Given data:
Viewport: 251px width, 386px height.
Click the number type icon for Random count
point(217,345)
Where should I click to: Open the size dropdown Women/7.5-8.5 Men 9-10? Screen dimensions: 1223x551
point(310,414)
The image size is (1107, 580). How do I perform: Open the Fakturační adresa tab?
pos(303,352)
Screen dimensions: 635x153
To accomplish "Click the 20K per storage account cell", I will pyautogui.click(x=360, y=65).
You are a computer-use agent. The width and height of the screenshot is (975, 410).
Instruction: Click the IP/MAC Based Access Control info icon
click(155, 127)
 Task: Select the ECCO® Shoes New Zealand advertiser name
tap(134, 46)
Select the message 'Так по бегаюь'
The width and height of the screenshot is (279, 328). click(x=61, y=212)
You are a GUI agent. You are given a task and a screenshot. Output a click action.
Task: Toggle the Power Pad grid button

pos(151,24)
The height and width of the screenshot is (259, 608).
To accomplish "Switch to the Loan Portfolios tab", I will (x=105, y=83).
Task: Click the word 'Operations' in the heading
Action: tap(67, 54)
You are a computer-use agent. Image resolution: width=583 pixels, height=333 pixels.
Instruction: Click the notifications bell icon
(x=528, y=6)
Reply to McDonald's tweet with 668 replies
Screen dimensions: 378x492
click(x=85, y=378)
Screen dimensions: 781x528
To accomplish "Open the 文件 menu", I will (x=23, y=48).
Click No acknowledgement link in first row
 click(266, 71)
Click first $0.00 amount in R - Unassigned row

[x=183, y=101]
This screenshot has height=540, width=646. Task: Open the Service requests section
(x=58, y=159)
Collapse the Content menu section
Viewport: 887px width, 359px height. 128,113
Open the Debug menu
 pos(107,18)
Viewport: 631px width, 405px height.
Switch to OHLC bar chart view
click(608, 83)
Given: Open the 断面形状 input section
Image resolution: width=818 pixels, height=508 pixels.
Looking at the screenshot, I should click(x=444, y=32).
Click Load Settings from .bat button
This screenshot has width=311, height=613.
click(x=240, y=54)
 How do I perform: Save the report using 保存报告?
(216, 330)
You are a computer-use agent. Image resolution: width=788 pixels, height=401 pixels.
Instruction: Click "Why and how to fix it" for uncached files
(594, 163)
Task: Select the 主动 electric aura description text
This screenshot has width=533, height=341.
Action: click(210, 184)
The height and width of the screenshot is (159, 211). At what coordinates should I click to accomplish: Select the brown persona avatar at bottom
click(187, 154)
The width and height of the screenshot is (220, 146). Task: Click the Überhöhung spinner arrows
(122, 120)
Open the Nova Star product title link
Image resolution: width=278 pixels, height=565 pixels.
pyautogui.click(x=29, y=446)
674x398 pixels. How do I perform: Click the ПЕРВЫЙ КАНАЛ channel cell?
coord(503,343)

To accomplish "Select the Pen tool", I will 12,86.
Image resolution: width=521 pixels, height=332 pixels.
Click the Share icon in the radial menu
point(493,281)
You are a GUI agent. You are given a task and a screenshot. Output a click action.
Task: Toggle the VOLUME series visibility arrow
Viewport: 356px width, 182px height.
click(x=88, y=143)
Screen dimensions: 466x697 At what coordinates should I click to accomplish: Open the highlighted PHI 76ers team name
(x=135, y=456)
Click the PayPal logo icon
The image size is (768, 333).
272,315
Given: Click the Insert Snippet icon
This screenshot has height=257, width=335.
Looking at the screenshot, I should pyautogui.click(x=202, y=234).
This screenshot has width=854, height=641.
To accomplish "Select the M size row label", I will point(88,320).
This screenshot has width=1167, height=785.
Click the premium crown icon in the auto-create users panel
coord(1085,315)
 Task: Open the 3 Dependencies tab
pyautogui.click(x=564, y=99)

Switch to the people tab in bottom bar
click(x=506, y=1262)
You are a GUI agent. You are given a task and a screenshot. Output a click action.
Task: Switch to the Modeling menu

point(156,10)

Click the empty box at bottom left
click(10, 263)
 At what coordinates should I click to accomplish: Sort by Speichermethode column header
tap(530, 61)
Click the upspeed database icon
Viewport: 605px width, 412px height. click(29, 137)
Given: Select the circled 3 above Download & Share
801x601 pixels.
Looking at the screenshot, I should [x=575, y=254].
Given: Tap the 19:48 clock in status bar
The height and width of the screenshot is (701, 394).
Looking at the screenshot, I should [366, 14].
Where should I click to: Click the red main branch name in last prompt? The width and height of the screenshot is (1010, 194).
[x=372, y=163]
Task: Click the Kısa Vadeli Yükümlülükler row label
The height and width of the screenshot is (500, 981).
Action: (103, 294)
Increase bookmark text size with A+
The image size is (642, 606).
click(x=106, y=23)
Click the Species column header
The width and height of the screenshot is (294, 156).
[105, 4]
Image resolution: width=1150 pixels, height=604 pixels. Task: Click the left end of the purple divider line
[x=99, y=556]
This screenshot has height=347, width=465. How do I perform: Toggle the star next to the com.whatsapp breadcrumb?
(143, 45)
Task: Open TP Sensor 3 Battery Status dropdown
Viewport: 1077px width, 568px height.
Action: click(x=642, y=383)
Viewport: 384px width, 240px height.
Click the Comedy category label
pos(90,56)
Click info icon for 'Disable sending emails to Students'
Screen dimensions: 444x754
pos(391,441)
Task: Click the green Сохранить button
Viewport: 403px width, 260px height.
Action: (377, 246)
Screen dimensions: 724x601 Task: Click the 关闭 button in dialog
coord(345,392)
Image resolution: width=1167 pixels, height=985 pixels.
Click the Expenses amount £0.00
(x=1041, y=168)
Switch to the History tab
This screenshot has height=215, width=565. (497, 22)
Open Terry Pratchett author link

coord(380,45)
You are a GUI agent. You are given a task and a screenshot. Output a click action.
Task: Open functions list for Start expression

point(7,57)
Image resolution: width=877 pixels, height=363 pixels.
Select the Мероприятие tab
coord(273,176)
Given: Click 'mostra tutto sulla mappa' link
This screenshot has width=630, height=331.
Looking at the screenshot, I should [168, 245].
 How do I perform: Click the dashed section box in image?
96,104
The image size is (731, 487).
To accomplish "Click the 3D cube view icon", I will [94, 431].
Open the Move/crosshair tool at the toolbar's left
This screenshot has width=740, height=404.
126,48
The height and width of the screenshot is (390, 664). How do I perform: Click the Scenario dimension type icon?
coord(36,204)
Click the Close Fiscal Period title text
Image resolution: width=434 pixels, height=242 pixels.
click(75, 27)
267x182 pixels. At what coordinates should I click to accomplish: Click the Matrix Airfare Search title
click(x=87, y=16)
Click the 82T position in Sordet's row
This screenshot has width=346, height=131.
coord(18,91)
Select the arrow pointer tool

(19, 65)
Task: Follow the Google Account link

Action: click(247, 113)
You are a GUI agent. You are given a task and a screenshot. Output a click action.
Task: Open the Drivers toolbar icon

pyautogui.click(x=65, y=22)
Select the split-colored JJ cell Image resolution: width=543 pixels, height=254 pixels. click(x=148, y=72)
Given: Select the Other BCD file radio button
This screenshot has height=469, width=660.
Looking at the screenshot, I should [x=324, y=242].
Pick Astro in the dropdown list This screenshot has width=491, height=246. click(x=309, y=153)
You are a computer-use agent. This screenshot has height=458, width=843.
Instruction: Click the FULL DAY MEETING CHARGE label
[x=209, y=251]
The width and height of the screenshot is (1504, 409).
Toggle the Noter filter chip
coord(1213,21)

Action item: Each entry above is to be set down again in exactly the same words.

Result:
Viewport: 251px width, 386px height.
Click the number type icon for Random count
point(217,345)
Where should I click to: Open the size dropdown Women/7.5-8.5 Men 9-10? Screen dimensions: 1223x551
point(310,414)
The image size is (1107, 580). How do I perform: Open the Fakturační adresa tab?
pos(303,352)
Screen dimensions: 635x153
To accomplish "Click the 20K per storage account cell", I will pyautogui.click(x=360, y=65).
You are a computer-use agent. The width and height of the screenshot is (975, 410).
Instruction: Click the IP/MAC Based Access Control info icon
click(155, 127)
 Task: Select the ECCO® Shoes New Zealand advertiser name
tap(134, 46)
Select the message 'Так по бегаюь'
The width and height of the screenshot is (279, 328). click(x=61, y=212)
You are a GUI agent. You are given a task and a screenshot. Output a click action.
Task: Toggle the Power Pad grid button

pos(151,24)
The height and width of the screenshot is (259, 608).
To accomplish "Switch to the Loan Portfolios tab", I will (x=105, y=83).
Task: Click the word 'Operations' in the heading
Action: tap(67, 54)
You are a computer-use agent. Image resolution: width=583 pixels, height=333 pixels.
Instruction: Click the notifications bell icon
(x=528, y=6)
Reply to McDonald's tweet with 668 replies
Screen dimensions: 378x492
click(x=85, y=378)
Screen dimensions: 781x528
To accomplish "Open the 文件 menu", I will (x=23, y=48).
Click No acknowledgement link in first row
 click(266, 71)
Click first $0.00 amount in R - Unassigned row

[x=183, y=101]
This screenshot has height=540, width=646. Task: Open the Service requests section
(x=58, y=159)
Collapse the Content menu section
Viewport: 887px width, 359px height. 128,113
Open the Debug menu
 pos(107,18)
Viewport: 631px width, 405px height.
Switch to OHLC bar chart view
click(608, 83)
Given: Open the 断面形状 input section
Image resolution: width=818 pixels, height=508 pixels.
Looking at the screenshot, I should click(x=444, y=32).
Click Load Settings from .bat button
This screenshot has width=311, height=613.
click(x=240, y=54)
 How do I perform: Save the report using 保存报告?
(216, 330)
You are a computer-use agent. Image resolution: width=788 pixels, height=401 pixels.
Instruction: Click "Why and how to fix it" for uncached files
(594, 163)
Task: Select the 主动 electric aura description text
This screenshot has width=533, height=341.
Action: click(210, 184)
The height and width of the screenshot is (159, 211). At what coordinates should I click to accomplish: Select the brown persona avatar at bottom
click(187, 154)
The width and height of the screenshot is (220, 146). Task: Click the Überhöhung spinner arrows
(122, 120)
Open the Nova Star product title link
Image resolution: width=278 pixels, height=565 pixels.
pyautogui.click(x=29, y=446)
674x398 pixels. How do I perform: Click the ПЕРВЫЙ КАНАЛ channel cell?
coord(503,343)

To accomplish "Select the Pen tool", I will 12,86.
Image resolution: width=521 pixels, height=332 pixels.
Click the Share icon in the radial menu
point(493,281)
You are a GUI agent. You are given a task and a screenshot. Output a click action.
Task: Toggle the VOLUME series visibility arrow
Viewport: 356px width, 182px height.
click(x=88, y=143)
Screen dimensions: 466x697 At what coordinates should I click to accomplish: Open the highlighted PHI 76ers team name
(x=135, y=456)
Click the PayPal logo icon
The image size is (768, 333).
272,315
Given: Click the Insert Snippet icon
This screenshot has height=257, width=335.
Looking at the screenshot, I should pyautogui.click(x=202, y=234).
This screenshot has width=854, height=641.
To accomplish "Select the M size row label", I will point(88,320).
This screenshot has width=1167, height=785.
Click the premium crown icon in the auto-create users panel
coord(1085,315)
 Task: Open the 3 Dependencies tab
pyautogui.click(x=564, y=99)

Switch to the people tab in bottom bar
click(x=506, y=1262)
You are a GUI agent. You are given a task and a screenshot. Output a click action.
Task: Switch to the Modeling menu

point(156,10)

Click the empty box at bottom left
click(10, 263)
 At what coordinates should I click to accomplish: Sort by Speichermethode column header
tap(530, 61)
Click the upspeed database icon
Viewport: 605px width, 412px height. click(29, 137)
Given: Select the circled 3 above Download & Share
801x601 pixels.
Looking at the screenshot, I should [x=575, y=254].
Given: Tap the 19:48 clock in status bar
The height and width of the screenshot is (701, 394).
Looking at the screenshot, I should [366, 14].
Where should I click to: Click the red main branch name in last prompt? The width and height of the screenshot is (1010, 194).
[x=372, y=163]
Task: Click the Kısa Vadeli Yükümlülükler row label
The height and width of the screenshot is (500, 981).
Action: (103, 294)
Increase bookmark text size with A+
The image size is (642, 606).
click(x=106, y=23)
Click the Species column header
The width and height of the screenshot is (294, 156).
[105, 4]
Image resolution: width=1150 pixels, height=604 pixels. Task: Click the left end of the purple divider line
[x=99, y=556]
This screenshot has height=347, width=465. How do I perform: Toggle the star next to the com.whatsapp breadcrumb?
(143, 45)
Task: Open TP Sensor 3 Battery Status dropdown
Viewport: 1077px width, 568px height.
Action: click(x=642, y=383)
Viewport: 384px width, 240px height.
Click the Comedy category label
pos(90,56)
Click info icon for 'Disable sending emails to Students'
Screen dimensions: 444x754
pos(391,441)
Task: Click the green Сохранить button
Viewport: 403px width, 260px height.
Action: (377, 246)
Screen dimensions: 724x601 Task: Click the 关闭 button in dialog
coord(345,392)
Image resolution: width=1167 pixels, height=985 pixels.
Click the Expenses amount £0.00
(x=1041, y=168)
Switch to the History tab
This screenshot has height=215, width=565. (497, 22)
Open Terry Pratchett author link

coord(380,45)
You are a GUI agent. You are given a task and a screenshot. Output a click action.
Task: Open functions list for Start expression

point(7,57)
Image resolution: width=877 pixels, height=363 pixels.
Select the Мероприятие tab
coord(273,176)
Given: Click 'mostra tutto sulla mappa' link
This screenshot has width=630, height=331.
Looking at the screenshot, I should [168, 245].
 How do I perform: Click the dashed section box in image?
96,104
The image size is (731, 487).
To accomplish "Click the 3D cube view icon", I will [94, 431].
Open the Move/crosshair tool at the toolbar's left
This screenshot has width=740, height=404.
126,48
The height and width of the screenshot is (390, 664). How do I perform: Click the Scenario dimension type icon?
coord(36,204)
Click the Close Fiscal Period title text
Image resolution: width=434 pixels, height=242 pixels.
click(75, 27)
267x182 pixels. At what coordinates should I click to accomplish: Click the Matrix Airfare Search title
click(x=87, y=16)
Click the 82T position in Sordet's row
This screenshot has width=346, height=131.
coord(18,91)
Select the arrow pointer tool

(19, 65)
Task: Follow the Google Account link

Action: click(247, 113)
You are a GUI agent. You are given a task and a screenshot. Output a click action.
Task: Open the Drivers toolbar icon

pyautogui.click(x=65, y=22)
Select the split-colored JJ cell Image resolution: width=543 pixels, height=254 pixels. click(x=148, y=72)
Given: Select the Other BCD file radio button
This screenshot has height=469, width=660.
Looking at the screenshot, I should [x=324, y=242].
Pick Astro in the dropdown list This screenshot has width=491, height=246. click(x=309, y=153)
You are a computer-use agent. This screenshot has height=458, width=843.
Instruction: Click the FULL DAY MEETING CHARGE label
[x=209, y=251]
The width and height of the screenshot is (1504, 409).
Toggle the Noter filter chip
coord(1213,21)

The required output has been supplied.